Gracias al movimiento conoció las regiones de México, un país que tiene todo tipo de ecosistemas, pero que en su mayoría se conoce como un espacio seco, árido, caliente e inhóspito.
Dice Villoro que Comala, el pueblo donde trascurre la novela, remite el comal, esa plancha de barro sobre la cual los mexicanos han cocinado sus alimentos durante siglos, porque se trata de un lugar caliente y seco.
Famosa es esta frase de uno de los personajes: “Dicen que en Comala los que se mueren y se van al infierno regresan a Comala por su cobija”.
“Es un paisaje filtrado, indeciso, intermedio, inseguro; lo que ves está tamizado; hay nieblas, polvo, tolvaneras, humo, oscuridad, sombras que tienen eco”, explica Villoro.
Pero además de esta recreación precisa del espacio mexicano, Rulfo también hizo un análisis político sobre la tierra, que tras la revolución habría de ser distribuida equitativamente, pero la promesa se rompió.

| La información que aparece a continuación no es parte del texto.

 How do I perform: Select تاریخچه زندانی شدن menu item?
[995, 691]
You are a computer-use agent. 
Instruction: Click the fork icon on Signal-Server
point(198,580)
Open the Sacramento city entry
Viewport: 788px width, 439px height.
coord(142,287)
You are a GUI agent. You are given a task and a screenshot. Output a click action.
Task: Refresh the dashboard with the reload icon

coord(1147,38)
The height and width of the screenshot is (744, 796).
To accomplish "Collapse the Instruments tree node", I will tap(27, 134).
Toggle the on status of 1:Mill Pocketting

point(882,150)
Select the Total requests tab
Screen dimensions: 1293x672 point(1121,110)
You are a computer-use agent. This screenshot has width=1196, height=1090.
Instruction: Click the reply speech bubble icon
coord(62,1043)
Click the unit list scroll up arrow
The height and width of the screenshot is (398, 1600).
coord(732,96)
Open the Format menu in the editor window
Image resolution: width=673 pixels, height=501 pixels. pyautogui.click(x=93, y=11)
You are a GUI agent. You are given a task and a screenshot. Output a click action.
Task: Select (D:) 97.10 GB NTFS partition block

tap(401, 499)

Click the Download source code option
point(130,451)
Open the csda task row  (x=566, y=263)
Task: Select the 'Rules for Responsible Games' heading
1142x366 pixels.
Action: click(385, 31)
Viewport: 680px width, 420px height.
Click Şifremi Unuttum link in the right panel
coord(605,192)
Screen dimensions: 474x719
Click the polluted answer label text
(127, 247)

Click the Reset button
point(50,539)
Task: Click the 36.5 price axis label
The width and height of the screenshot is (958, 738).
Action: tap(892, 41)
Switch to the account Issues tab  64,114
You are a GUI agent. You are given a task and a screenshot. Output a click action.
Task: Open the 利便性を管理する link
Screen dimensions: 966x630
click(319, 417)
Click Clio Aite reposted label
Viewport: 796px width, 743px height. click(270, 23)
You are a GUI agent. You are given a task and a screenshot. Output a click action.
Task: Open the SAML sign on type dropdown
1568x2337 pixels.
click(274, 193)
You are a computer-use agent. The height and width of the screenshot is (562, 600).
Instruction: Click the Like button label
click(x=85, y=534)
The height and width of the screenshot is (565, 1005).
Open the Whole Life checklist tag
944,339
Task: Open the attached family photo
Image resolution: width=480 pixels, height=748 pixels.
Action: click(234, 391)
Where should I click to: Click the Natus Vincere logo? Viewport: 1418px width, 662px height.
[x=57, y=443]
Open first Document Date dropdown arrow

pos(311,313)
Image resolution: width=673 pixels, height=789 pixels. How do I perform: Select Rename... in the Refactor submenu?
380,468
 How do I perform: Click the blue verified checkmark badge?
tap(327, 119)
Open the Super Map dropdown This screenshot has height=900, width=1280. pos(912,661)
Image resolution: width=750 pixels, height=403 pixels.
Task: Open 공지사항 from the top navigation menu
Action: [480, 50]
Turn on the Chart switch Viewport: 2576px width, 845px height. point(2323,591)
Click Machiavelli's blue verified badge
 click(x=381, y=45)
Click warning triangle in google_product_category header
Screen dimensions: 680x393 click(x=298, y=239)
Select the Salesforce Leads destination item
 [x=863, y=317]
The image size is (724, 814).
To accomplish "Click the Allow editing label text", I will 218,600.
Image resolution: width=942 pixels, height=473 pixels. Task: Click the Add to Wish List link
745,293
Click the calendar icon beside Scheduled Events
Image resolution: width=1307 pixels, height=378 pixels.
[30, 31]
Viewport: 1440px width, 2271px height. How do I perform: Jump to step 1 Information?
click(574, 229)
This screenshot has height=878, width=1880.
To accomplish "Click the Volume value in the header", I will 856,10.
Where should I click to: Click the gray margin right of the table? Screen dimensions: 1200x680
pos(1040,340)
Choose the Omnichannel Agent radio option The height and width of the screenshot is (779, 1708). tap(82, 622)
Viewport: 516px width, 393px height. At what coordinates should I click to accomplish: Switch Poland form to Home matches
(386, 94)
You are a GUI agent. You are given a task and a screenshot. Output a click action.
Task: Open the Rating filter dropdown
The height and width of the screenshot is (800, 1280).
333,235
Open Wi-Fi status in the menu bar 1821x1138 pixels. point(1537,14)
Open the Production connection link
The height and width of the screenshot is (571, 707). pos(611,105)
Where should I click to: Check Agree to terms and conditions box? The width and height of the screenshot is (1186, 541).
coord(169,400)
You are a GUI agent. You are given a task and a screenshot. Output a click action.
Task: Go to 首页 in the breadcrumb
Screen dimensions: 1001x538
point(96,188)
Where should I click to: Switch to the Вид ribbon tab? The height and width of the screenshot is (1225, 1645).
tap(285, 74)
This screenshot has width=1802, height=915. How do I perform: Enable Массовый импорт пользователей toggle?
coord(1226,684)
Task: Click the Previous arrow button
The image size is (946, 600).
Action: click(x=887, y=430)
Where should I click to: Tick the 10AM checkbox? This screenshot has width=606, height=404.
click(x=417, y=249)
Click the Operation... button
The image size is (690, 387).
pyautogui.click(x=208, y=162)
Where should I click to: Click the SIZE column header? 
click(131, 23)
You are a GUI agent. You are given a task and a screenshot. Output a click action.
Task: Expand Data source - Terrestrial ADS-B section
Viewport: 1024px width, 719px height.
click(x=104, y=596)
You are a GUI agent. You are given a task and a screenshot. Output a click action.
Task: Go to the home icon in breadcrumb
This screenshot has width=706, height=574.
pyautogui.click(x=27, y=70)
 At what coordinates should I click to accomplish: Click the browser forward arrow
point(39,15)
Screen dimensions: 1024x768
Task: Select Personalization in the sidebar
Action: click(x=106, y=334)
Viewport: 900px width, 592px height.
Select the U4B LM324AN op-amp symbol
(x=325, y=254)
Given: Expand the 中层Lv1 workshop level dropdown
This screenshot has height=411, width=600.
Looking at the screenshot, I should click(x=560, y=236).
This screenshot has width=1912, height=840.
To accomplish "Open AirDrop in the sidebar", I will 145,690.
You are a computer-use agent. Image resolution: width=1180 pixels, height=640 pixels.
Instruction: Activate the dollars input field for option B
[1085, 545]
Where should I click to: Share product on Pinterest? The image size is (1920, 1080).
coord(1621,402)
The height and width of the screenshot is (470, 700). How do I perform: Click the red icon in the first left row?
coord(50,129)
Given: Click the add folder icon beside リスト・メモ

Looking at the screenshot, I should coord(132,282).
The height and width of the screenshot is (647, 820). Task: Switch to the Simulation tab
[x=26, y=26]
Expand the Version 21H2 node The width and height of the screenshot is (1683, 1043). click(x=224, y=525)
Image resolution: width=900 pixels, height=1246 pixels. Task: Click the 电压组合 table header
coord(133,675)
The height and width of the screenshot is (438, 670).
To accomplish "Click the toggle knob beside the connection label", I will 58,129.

“El reparto que hubo a consecuencia de la revolución fue terrible, porque se supone que se repartió para responder a las exigencias revolucionarias, pero luego se supo que eran arenales, tierras no cultivables como son las tierras de Comala”, señala Santibáñez.
Pedro Páramo es, también, un perfil crítico del hombre mexicano.
Un quinto elemento del retrato que hace Rulfo de México tiene que ver con la figura del patriarca en una sociedad machista: Pedro Páramo, el cacique en Comala, es padre de niños que no reconoce, revolucionario que traiciona la revolución y tirano que asesina a sus adversarios impunemente.
“No es que Rulfo tuviera una preocupación por el machismo o una mentalidad feminista, sino que identificó algo central de la personalidad del mexicano”, dice Santibáñez.
Alrededor del 40% de las familias mexicanas, según datos oficiales, carecen de una figura paterna. Eso ocurre hoy, pero viene de décadas atrás.
“Pedro Páramo es la figura del padre tiránico de la familia mexicana”, dice Villoro.
Y lo es por varias razones: porque abandona a sus hijos, porque administra el poder de manera arbitraria y traicionera y porque lleva el desamor de Susana San Juan de manera arrogante y arbitraria.
Una faceta que, en general, sigue vigente en la cultura mexicana, según Santibáñez: “Pedro Páramo bien le podría cantar a Susana una canción de Luis Miguel diciendo ‘tengo todo excepto a ti’”.